Source extract -
--- START ---

- Spoiler warning This feature gives away aspects of Parasite’s plot
The 2020 Oscars will go down in history, and not only because for the first time in its history the Academy awarded best picture to a foreign language film. Despite stiff competition from major Hollywood players like Martin Scorsese, Sam Mendes and Quentin Tarantino, it was spiky, small-scale satire Parasite that ultimately lifted the trophy, a triumph of the little guy against the establishment. Which is appropriate, because that’s essentially what Parasite is about: a creative, cash-strapped family who burrow their way into a wealthy, complacent household, with startling consequences.
Bong Joon Ho’s film is witty, subversive and smart – but it’s not alone. Here are six films in a similar vein to track down if you loved Parasite, from broad class-war comedy to icy aristocratic dread, from a rediscovered South Korean masterpiece to an unsung classic of American exploitation.
Kind Hearts and Coronets (1949)
Director: Robert Hamer
Still the most spitefully funny film ever made about the English class system, this Ealing masterpiece follows Dennis Price’s humble draper’s assistant as he discovers that he is ninth in line to the Duchy of Chalfont, and sets out to murder all those who stand in his way. Best remembered for Alec Gunnness’s virtuosic display as all eight members of the D’Ascoyne family, Kind Hearts and Coronets is razor sharp and utterly unforgiving in its depiction of aristocratic conceit and bourgeois ambition, offering an hilariously brutal and bleak-hearted view of humanity.
The Housemaid (1960)
Director: Kim Ki-young
Bong Joon Ho has been open about the debt that Parasite owes to this sadistic 60s satire on the Korean middle class, in which a well-to-do piano teacher moves his family into a newly built home big enough to require a housekeeper, only for her machinations to literally tear the family apart. Steadily shifting through the gears from wry, sardonic family melodrama to full-on screaming grand guignol, Kim Ki-young’s film is visually sumptuous and brilliantly straight-faced: the climactic straight-to-camera speech about the perils of adultery is absolutely delicious. This is required viewing for Bong converts.
Plein Soleil (1960)
Director: René Clément
Patricia Highsmith’s chameleonic anti-hero Tom Ripley is the poster boy for class infiltration, worming his way into the confidences of the rich only to turn on them when they least expect it. Notable on-screen outings include Wim Wenders’s tragic The American Friend (1977) and Anthony Minghella’s glossy The Talented Mr. Ripley (1999), but it’s this shimmering Francophone take that feels most of a piece with Parasite. Alain Delon is at his most blankly beautiful as the empty shell Ripley, tearing down the bourgeoisie almost without meaning to.
The Servant (1963)

--- END ---

Data shown -
--- START ---

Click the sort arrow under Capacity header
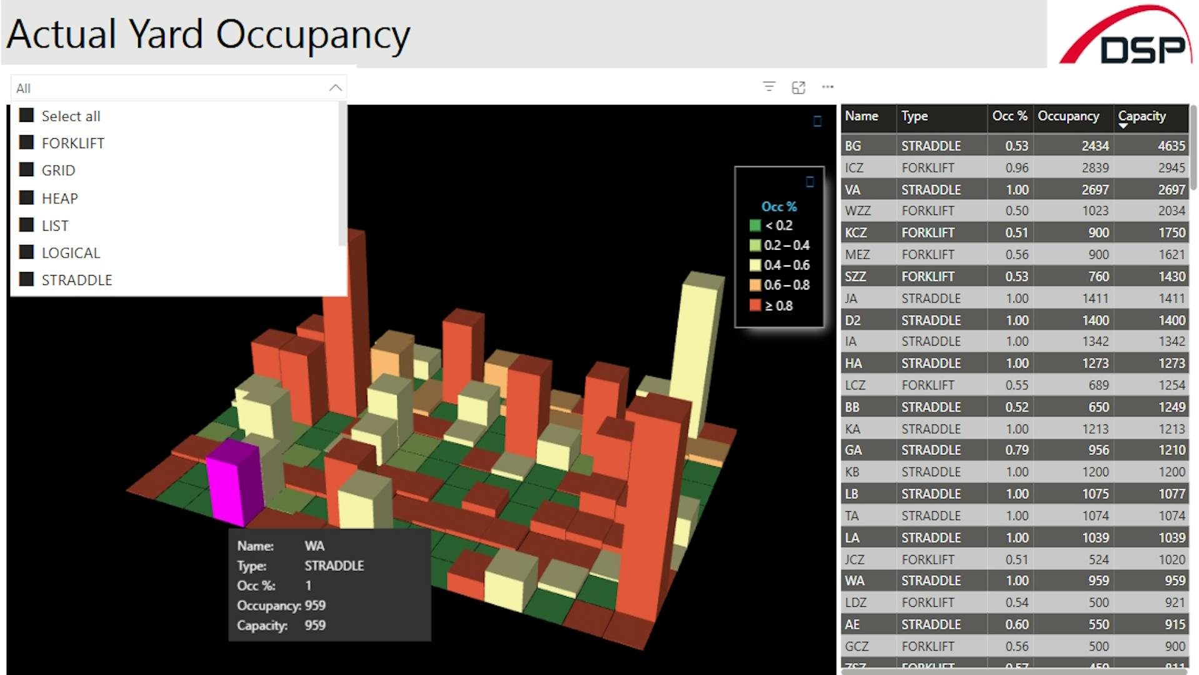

--- END ---

Complete the following -
(1) In the article recommending films similar to Parasite, who is named as the director of The Housemaid (1960)?
(2) Continue the article recommending films similar to Parasite from the point where it ends.

Answers for the exercise -
(1) Kim Ki-young

(2)
Director: Joseph Losey
Adapted from a Robin Maugham novel by the great Harold Pinter and directed by Hollywood exile Joseph Losey with half an eye on the French New Wave, The Servant is a forensic dissection of the British class system at the dawn of the 60s, as every set-in-stone rule of the social order was beginning to crumble. Told through the eyes of two men – James Fox’s foppish gadabout Tony and Dirk Bogarde’s quietly sadistic manservant Barrett – The Servant, like Parasite, explores the shifting power balance between the idle rich and those they hire to provide for them.
The People under the Stairs (1991)
Director: Wes Craven
A brilliantly blunt slice of political exploitation, as a pair of vindictive slum landlords chain kids from poor neighbourhoods in their basement only to have them literally rise up and fight the power. Inspired by the true story of a pair of burglars who broke into an LA home and stumbled across two kidnapped children, Wes Craven’s film offers a scattergun tirade against capitalism and gentrification while also remaining a superb, relentless thriller. The stunt casting of the two villains – Wendy Robie and Everett McGill from the currently zeitgeist-y Twin Peaks – may date it slightly, but the sense of seething anger is as fresh as ever.
The Killing of a Sacred Deer (2017)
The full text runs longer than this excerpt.